Differential expression analysis was achieved comparing the breba group against the main crop group used as reference allowing the detection of 3708 genes differentially expressed (1697 of them up-regulated and 2011 of them down-regulated) (Fig. 5).

Fig. 5.

Total number of annotated genes in the reference genome of Dottato (Total), the number of genes that passed the low expression filter (Kept), the total number of differentially expressed up-regulated genes (UP) the total number of differentially expressed down-regulated genes (Down) and across the comparison.

MA and Volcano plot were also made (Fig. 6). On one hand, the MA plot displayed the relationship between the average expression value (on the X-axis) and the fold change (Y-axis) for each gene analysed. The distribution of the dots in the MA-plot were suitable to check if the differentially expressed genes were equally distributed across the different ranges of expression values and the relationship with the fold-change. On the other hand, the Volcano plot showed the relationship between the fold-change (on the X-axis) and the significance of the differential expression test (Y-axis) for each gene in the genome (Fig. 6 right). The distribution of the dots in the Volcano plot was used to detect the range of fold-changes associated with a stronger or a weaker significance of differential expression.

Fig. 6.

MA plot (On the left) and Volcano plot (on the right) on the genes identified in the fig dataset. Black dots represent the genes that are not significantly differentially expressed, while red and green dots are the genes that are significantly UP- and DOWN-regulated, respectively.

8. Gene Ontology Enrichment Analysis

GOEA, Gene Ontology Enrichment Analysis was performed to identify the most enriched Gene Ontology (GO) categories across the down- and up-regulated genes only for the significantly differentially expressed genes.

Ethics Statements

The work does not involve human subjects, animal experiments, or any data collected from social media platforms.

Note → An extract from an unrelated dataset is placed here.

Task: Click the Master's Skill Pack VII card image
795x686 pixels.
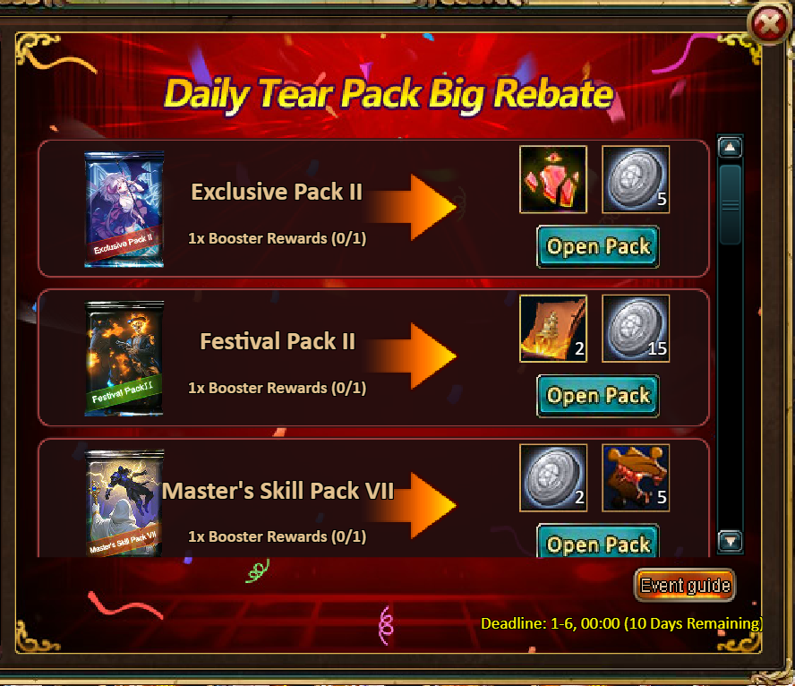Action: click(x=124, y=503)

CRediT authorship contribution statement

Ilaria Marcotuli: Methodology, Software, Data curation, Writing – original draft, Writing – review & editing, Funding acquisition. Stefania Lucia Giove: Formal analysis. Angelica Giancaspro: Formal analysis. Agata Gadaleta: Conceptualization, Validation, Writing – original draft, Writing – review & editing. Giuseppe Ferrara: Conceptualization, Validation, Writing – original draft, Writing – review & editing, Funding acquisition.

Data Availability

• PRJNA623468 (Original data) (NCBI).

• Ficus carica annotation (Original data) (Mendeley Data).